ASSIGNMENT: Repeat exactly the lines of the records below, starting at the line containing "Click the Re-read button" and ending at the line containing "Instruction: Open the". Leave the pictures out.

· · · ·

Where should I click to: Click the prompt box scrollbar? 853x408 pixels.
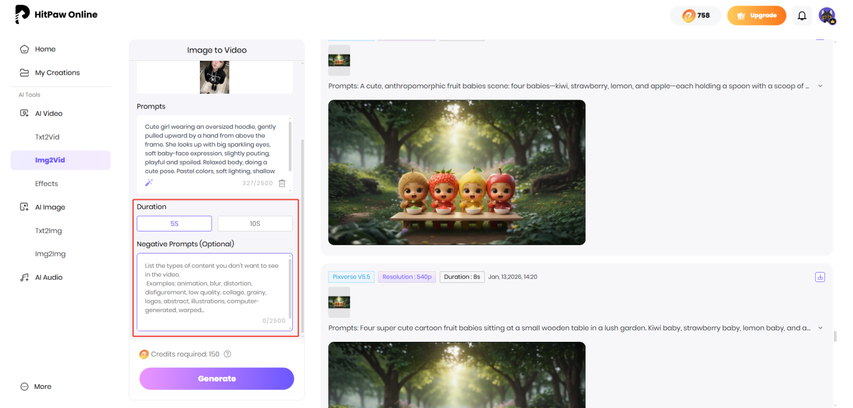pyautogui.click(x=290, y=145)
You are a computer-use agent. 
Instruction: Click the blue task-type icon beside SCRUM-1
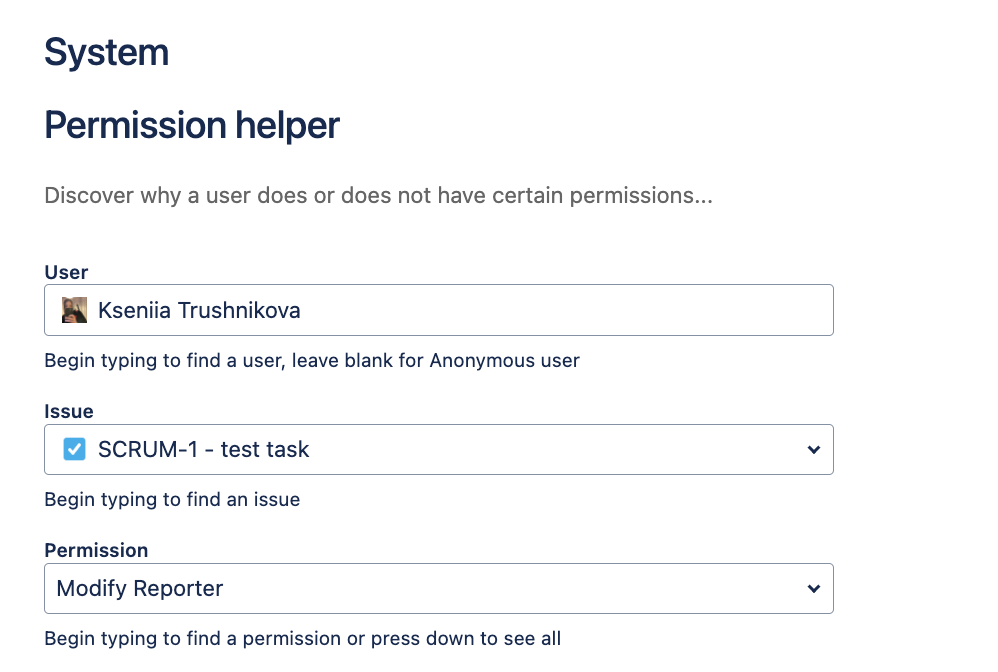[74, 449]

· · · ·

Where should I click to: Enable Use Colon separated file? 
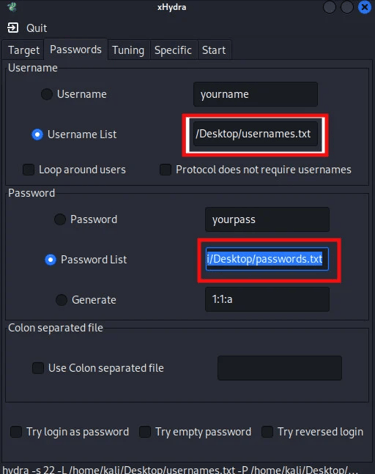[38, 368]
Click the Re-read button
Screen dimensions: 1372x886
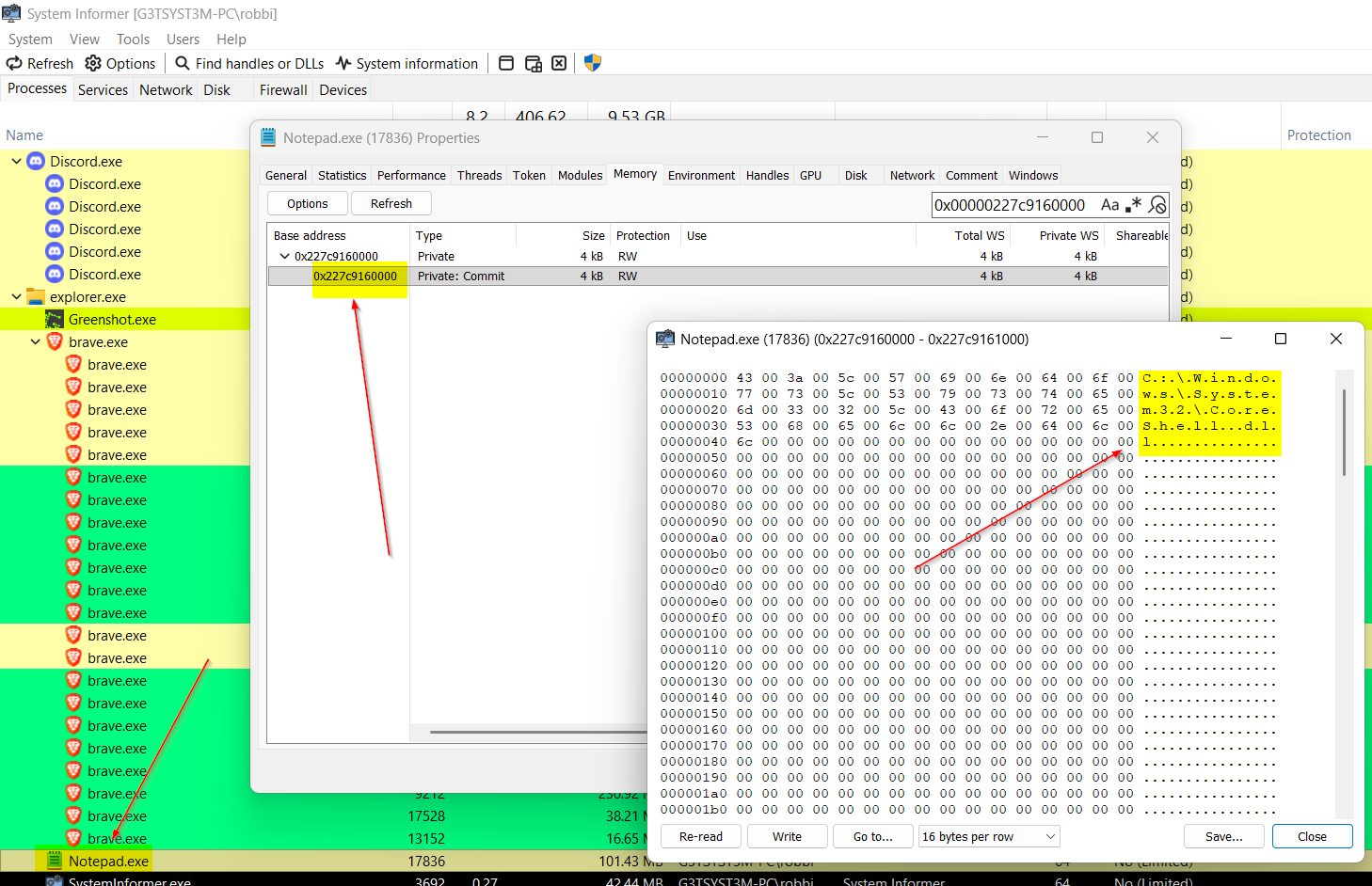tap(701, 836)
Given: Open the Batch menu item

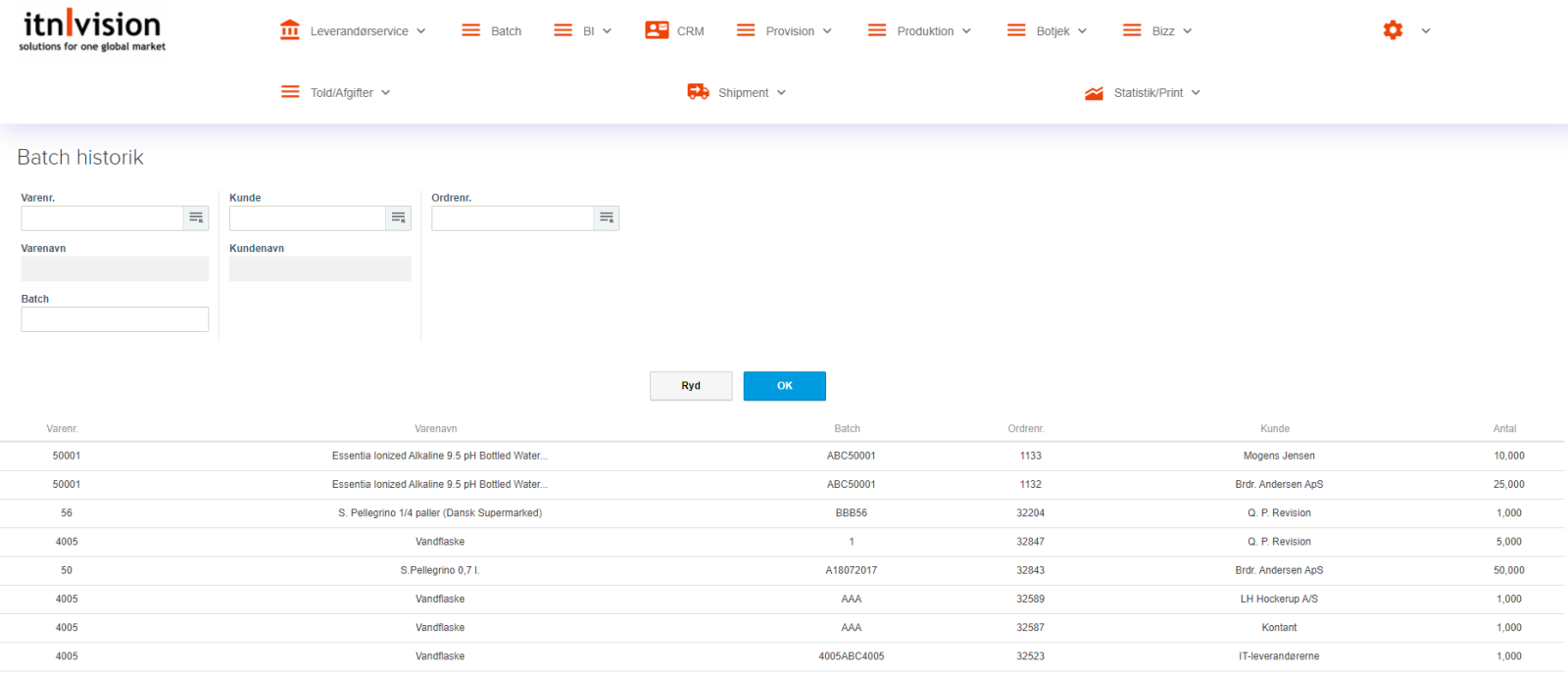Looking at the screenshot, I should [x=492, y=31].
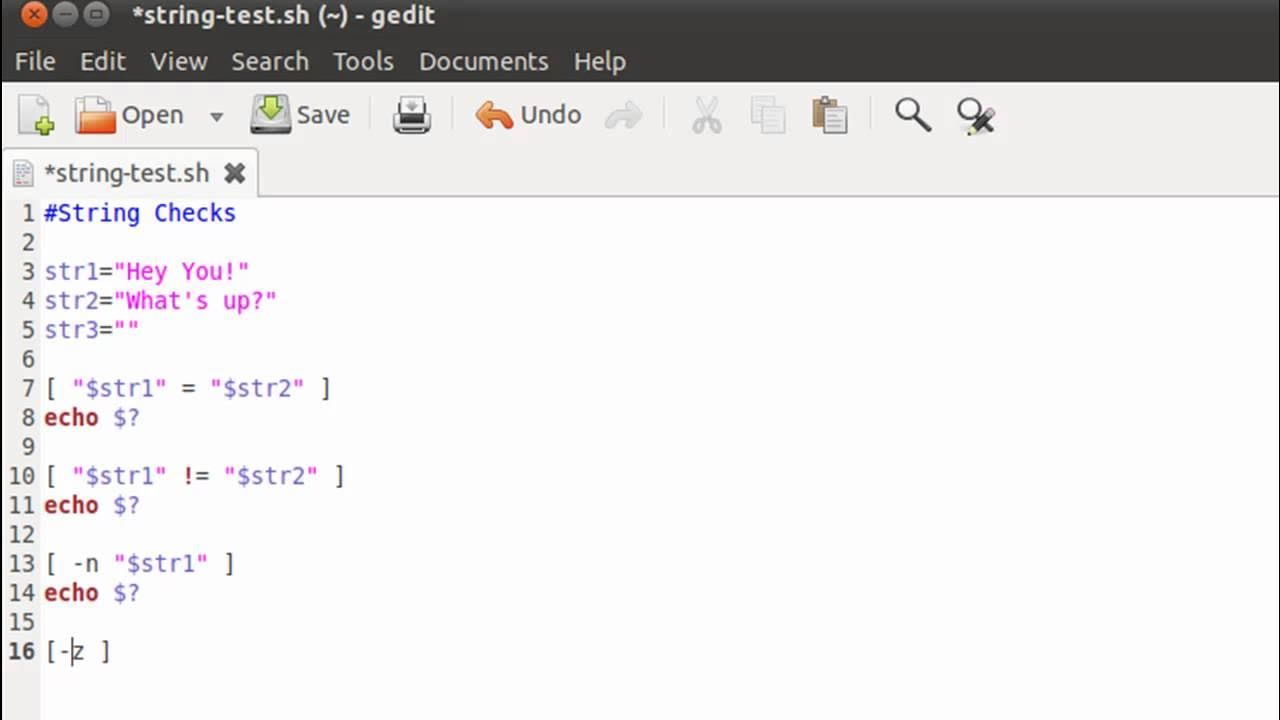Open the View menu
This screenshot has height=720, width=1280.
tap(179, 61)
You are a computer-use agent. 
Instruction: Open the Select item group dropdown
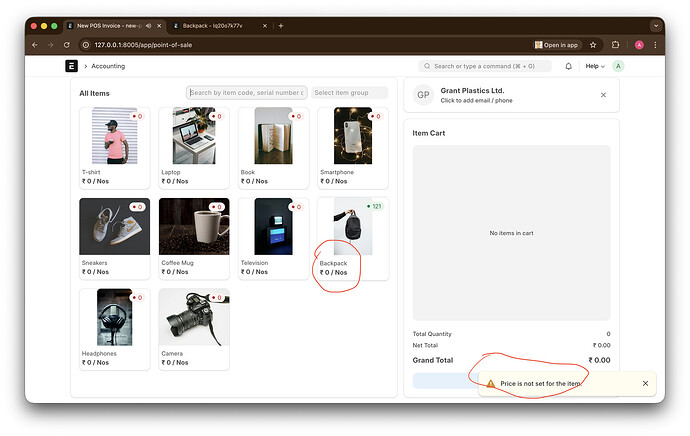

· · · ·

ANSWER BOX:
Click the Re-read button
Screen dimensions: 1372x886
tap(701, 836)
Given: Open the Batch menu item

Looking at the screenshot, I should [x=492, y=31].
Open the View menu
This screenshot has height=720, width=1280.
tap(179, 61)
You are a computer-use agent. 
Instruction: Open the Select item group dropdown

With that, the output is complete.